Living in a Gardasil World

Photo - iStockphoto
Photo - iStockphoto

Although it seemed a relatively innocuous line item in last year's federal budget, the Conservative government's HPV (human papillomavirus) vaccination program has generated more controversy than might have been expected. The latest instalment in the debate unfolded as various Catholic school boards in Ontario considered whether to allow the vaccine to be administered within their elementary schools. The Ontario Conference of Catholic Bishops weighed in with an open letter, suggesting that introduction of the vaccine is inconsistent with a Roman Catholic understanding of human life and sexuality.

Defenders of the vaccination program remind us that Gardasil (Merck's HPV vaccine) immunizes girls and young women against the two strains of HPV that cause 70 per cent of cervical cancer cases. And for many this is enough to settle the debate — if it reduces the risk of cancer, what other response could we offer than a resounding “Yes?” Indeed, in view of the purported health benefits of the vaccine, the unwillingness of the Ontario Conference of Catholic bishops to endorse the vaccine appears to some as nothing less than medieval. On this issue, however, our sympathies should lie with the bishops.

My own criticism of this national program takes as a point of departure the realization that there is a fundamental difference between HPV and other childhood diseases against which most of us have been inoculated; the difference is in the method of transmission. With the measles, chicken pox, polio, or the mumps, transmission is through everyday human intercourse. These diseases are passed from one person to the next through sneezing, coughing, or skin-to-skin contact. Although they have varying degrees of contagiousness, in a world without vaccinations it would be relatively difficult to protect oneself or one's children from these diseases.

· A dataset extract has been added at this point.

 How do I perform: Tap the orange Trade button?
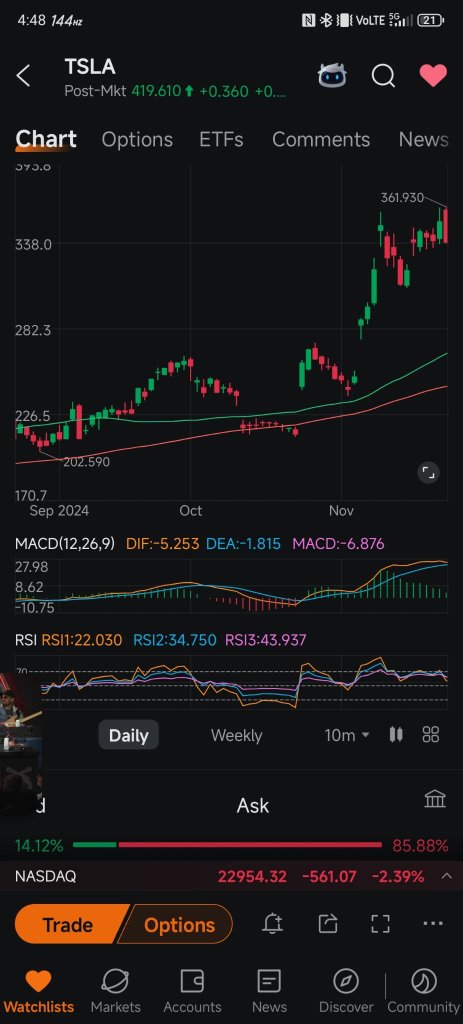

Gardasil differs from other childhood vaccinations by virtue of the fact that the disease it protects against is transmitted primarily through a particular form of human intercourse — namely, genital contact — rather than through everyday human interaction. This means that Gardasil protects against HPV while allowing unprotected sexual contact, which is to say that a national vaccination program is intended to allow a very specific form of behaviour while mitigating the harm that might otherwise result from it.

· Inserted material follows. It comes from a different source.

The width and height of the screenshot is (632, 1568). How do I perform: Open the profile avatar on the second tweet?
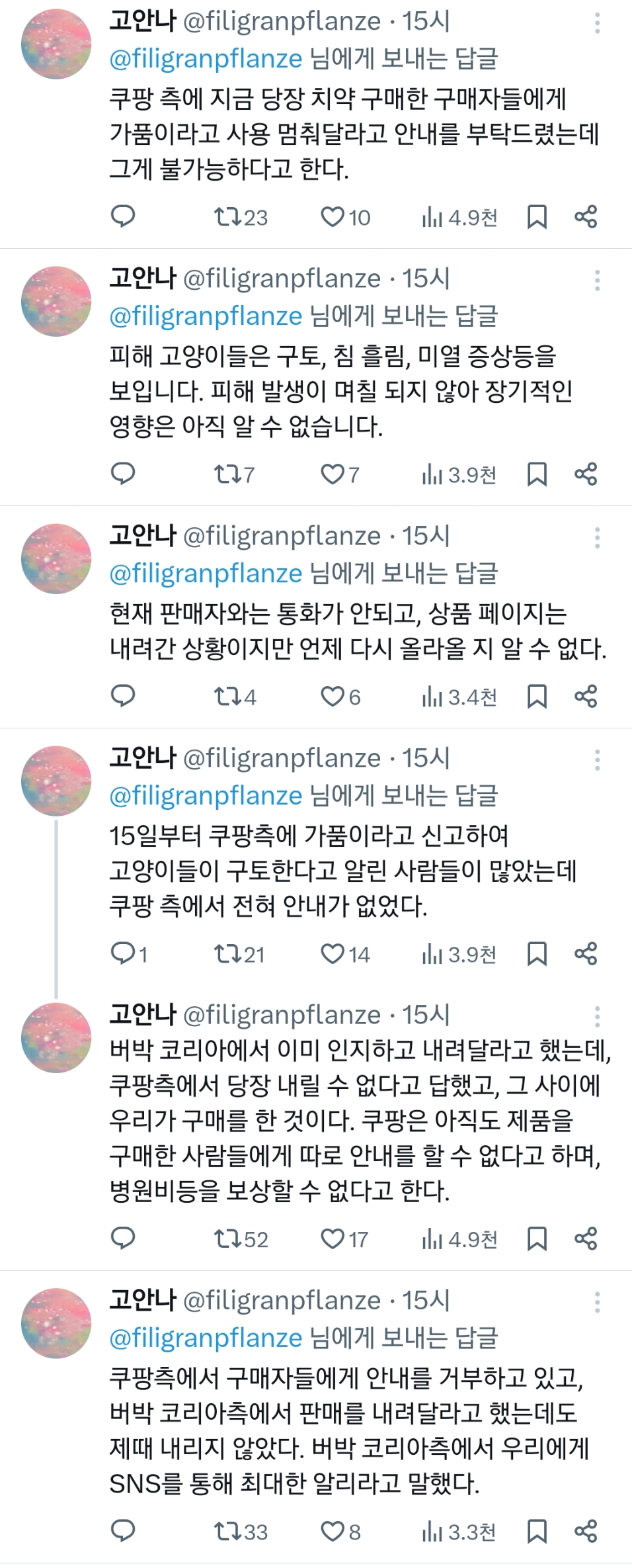[x=56, y=302]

The logic behind this vaccination program is the same logic that governs many social policy decisions in Canada today: harm prevention. Various philosophers and ethicists have remarked that “harm prevention” is almost the only ethical principle available to societies that lack a shared sense of what is good and true and beautiful. Canada is one such society. Ours is increasingly a society in which judgments about the good, the true, and the beautiful are cast into the private sphere — we have no shared, public vision of the good.

Accordingly, the HPV vaccination program simply ignores the question of what is good and right for our children and youth with respect to sexual intimacy. It aims only to prevent harm. But this creates a dilemma for those who identify themselves as Christians and who are therefore inheritors of a particular vision of human life and sexuality.

Confronted with the question of whether we will buy into the HPV vaccination program, we are forced to ask whether we will repudiate the virtue of practical wisdom, and the good toward which it leads, and buy into the anemic logic of harm prevention. Some in the Church will suggest that the two can be held together in this situation, but I am far from convinced. These represent two competing and incommensurable ways of looking at and living in the world. To choose one is decisively to undermine the other. Will we lead our daughters in a rich vision of the good that is handed down to us in scripture and tradition, or will we live in a Gardasil world of harm prevention?

This, of course, is not only a dilemma for Christians. It is a dilemma for every parent who would train their children in practical wisdom and lead them into a form of life (including a sexual life) that is true to their humanity.